An Ontario arbitrator’s decision to uphold the termination of a long-serving employee with 37 years of service signals a growing recognition of the dilemma facing employers at risk of serious consequences for failing to meet their statutory obligations under occupational health and safety legislation.
“The case is significant because it recognizes the growing importance of the regulatory regime around health and safety, including the underlying policy considerations,” says Kevin Coon of Baker & McKenzie LLP who represented the employer, lead recycling company Tonolli Canada Ltd.
“This has been and remains a dilemma for many employers as they face significant penalties for OHSA [Occupational Health and Safety Act] violations, yet adjudicators regularly will not enforce the discipline for H&S that employers set out.”
The employee, Frank Marsiglia, aged 58 and with 37 years’ seniority, was a member of the United Steelworkers Local 9042. He had been subject to extensive discipline related to health and safety that included warnings and suspensions prior to two culminating incidents on consecutive days.
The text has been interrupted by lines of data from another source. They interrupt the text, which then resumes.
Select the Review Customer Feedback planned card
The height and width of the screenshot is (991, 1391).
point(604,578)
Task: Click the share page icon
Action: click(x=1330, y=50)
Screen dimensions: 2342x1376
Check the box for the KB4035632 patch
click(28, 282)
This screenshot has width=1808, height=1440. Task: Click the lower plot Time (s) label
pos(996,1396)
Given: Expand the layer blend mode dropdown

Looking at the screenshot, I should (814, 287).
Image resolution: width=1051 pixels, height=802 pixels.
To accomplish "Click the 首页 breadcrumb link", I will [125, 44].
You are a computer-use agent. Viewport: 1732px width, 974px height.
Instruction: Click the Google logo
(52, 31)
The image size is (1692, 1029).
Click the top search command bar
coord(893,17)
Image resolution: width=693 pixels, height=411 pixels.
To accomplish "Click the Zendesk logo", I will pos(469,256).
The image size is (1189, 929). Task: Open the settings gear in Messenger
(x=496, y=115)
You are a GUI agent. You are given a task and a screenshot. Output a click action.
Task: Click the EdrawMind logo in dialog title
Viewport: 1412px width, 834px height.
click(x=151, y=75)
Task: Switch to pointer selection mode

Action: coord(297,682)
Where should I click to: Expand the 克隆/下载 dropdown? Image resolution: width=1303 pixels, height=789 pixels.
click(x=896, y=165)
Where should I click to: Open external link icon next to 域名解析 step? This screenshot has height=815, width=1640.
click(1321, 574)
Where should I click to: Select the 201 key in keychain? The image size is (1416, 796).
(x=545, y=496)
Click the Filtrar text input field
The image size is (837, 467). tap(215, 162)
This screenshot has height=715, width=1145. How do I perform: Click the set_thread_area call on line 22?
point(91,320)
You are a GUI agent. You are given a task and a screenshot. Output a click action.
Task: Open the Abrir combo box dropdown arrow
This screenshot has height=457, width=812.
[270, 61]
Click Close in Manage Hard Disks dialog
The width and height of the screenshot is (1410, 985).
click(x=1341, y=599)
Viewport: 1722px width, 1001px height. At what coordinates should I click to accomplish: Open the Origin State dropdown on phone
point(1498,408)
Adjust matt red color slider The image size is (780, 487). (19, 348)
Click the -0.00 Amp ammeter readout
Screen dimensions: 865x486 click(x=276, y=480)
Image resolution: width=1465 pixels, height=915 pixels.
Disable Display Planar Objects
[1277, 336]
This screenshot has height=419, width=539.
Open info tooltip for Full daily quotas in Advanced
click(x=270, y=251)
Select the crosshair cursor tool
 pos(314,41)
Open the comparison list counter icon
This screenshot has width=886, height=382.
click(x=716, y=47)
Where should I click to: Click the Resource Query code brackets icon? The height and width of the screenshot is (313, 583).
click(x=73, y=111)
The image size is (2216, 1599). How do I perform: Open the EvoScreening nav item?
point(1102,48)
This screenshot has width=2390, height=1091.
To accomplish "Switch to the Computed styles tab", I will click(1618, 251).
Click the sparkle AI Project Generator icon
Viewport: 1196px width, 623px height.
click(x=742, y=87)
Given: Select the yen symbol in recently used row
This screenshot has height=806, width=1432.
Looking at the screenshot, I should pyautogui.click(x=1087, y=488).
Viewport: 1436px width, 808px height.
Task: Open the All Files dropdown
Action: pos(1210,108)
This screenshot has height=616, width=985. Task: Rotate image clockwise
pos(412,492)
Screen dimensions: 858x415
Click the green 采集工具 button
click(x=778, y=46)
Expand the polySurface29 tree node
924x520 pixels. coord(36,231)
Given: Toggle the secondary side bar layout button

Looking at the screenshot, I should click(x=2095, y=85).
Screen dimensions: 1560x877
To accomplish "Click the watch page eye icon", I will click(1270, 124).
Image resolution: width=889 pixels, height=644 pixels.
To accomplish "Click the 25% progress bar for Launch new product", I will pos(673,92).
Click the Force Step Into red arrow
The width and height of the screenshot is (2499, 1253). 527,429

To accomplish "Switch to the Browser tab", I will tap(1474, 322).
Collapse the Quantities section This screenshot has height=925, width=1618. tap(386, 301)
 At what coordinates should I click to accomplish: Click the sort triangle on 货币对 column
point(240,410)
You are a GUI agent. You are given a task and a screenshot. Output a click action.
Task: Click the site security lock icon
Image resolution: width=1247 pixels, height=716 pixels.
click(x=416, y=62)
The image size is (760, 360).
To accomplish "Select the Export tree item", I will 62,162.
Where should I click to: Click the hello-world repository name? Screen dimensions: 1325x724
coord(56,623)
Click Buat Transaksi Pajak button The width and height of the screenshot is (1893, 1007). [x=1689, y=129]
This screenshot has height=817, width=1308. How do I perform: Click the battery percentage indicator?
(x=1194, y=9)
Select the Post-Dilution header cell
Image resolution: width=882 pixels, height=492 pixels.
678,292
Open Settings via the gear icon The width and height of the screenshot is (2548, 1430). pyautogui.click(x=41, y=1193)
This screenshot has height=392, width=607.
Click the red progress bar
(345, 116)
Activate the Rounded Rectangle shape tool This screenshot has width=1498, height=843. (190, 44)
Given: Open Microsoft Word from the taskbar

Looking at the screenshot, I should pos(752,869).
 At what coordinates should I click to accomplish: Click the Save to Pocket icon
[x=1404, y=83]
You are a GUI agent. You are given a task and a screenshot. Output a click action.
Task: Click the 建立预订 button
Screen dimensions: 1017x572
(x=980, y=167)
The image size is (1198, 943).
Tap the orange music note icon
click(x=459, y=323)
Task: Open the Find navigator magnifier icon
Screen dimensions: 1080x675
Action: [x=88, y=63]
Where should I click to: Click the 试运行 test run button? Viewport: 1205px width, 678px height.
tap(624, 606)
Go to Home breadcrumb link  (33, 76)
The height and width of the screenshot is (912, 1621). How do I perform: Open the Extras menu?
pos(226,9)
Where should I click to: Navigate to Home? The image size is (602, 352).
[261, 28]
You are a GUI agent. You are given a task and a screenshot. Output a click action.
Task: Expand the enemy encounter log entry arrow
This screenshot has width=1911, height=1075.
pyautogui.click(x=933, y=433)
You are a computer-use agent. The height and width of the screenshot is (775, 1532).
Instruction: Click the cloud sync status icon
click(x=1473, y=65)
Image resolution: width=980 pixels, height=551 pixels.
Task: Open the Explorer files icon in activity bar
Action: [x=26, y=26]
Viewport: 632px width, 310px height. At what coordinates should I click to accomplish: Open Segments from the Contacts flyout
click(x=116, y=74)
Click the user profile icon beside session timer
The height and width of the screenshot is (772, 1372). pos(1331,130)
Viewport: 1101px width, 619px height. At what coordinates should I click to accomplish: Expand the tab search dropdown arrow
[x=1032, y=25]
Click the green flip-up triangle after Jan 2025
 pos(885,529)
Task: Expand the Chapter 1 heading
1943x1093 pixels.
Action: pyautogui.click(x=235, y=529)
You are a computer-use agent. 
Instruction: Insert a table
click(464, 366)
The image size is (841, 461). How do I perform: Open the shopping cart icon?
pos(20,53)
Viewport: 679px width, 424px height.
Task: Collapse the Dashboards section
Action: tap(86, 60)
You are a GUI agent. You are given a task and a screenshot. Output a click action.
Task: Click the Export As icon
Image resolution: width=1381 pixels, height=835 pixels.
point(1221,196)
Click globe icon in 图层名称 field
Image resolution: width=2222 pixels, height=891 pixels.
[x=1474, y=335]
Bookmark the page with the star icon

The culminating incidents involved Marsiglia’s failure to wear mandatory safety equipment on the job and subsequent insubordination.
Although the griever expressed remorse, his evidence suggested he didn’t fully accept the company’s policies as appropriate and necessary.
“It takes an appropriate timely acknowledgment of the misconduct and an apology which fully accepts responsibility [and] demonstrates true remorse to raise the mitigation value of lengthy seniority to a level sufficient to induce an arbitrator to seriously consider reinstating a discharged griever guilty of serious or repeated health and safety misconduct,” wrote arbitrator George Surdykowski.
In the arbitrator’s opinion, the griever hadn’t demonstrated that type of remorse. Rather, he found the griever would likely reoffend.
“The evidence shows that the griever has previously promised and failed to do better,” Surdykowski noted.
“The griever has had many chances to demonstrate to the company that he can continue to be a safe and useful employee. He failed to so demonstrate to one of the most patient employers I have seen in my more than 25 years as a labour relations adjudicator. Nor has the griever demonstrated any rehabilitation potential to me. I have no confidence that if reinstated the griever would return to the workplace as a productive safety-conscious employee respectful of the company’s reasonable health and safety expectations and an employee’s responsibilities and obligations to other employees and the company in that respect.”
The only significant mitigating factor, in the arbitrator’s view, was the griever’s 37 years of service.
“In the circumstances of this case, I do not consider [the griever’s seniority] just and reasonable or otherwise sufficient to induce me to exercise my discretion to substitute a lesser penalty for discharge and reinstate him as an employee of the company and I decline to do so,” the arbitrator concluded.
According to Coon, courts and arbitrators adjudicating disciplinary cases have been slow to recognize the significance of the difficult occupational health and safety regime Ontario employers operate in. He cites a recent case in which the Ontario Court of Appeal overturned a termination for health and safety violations.
“What’s clear on a reading of that case is that the court applied basic employment law principles without giving sufficient weight to the public policy and employer’s liability related to health and safety legislation,” he says.
Jeffrey Goodman of management-side boutique Hicks Morley Hamilton Stewart Storie LLP agrees that
Tonolli Canada Ltd. v. United Steelworkers and its Local 9042 is a step in the right direction.
“This case is important because it reinforces the principle that there are certain types of misconduct, such as health and safety infractions, that can overwhelm even significant mitigating factors, such as age and long service,” he says.
“This is perhaps most true in health and safety cases where the employee can by their misconduct place not only themselves in danger but their fellow employees as well.”
Elizabeth Mills, president and chief executive officer of Workplace Safety & Prevention Services, believes the due diligence required by statute goes hand in hand with appropriate disciplinary action.
“Employers who invest in health and safety will ultimately prosper but to do so they have to walk the talk and impose progressive discipline leading to termination if necessary,” she says.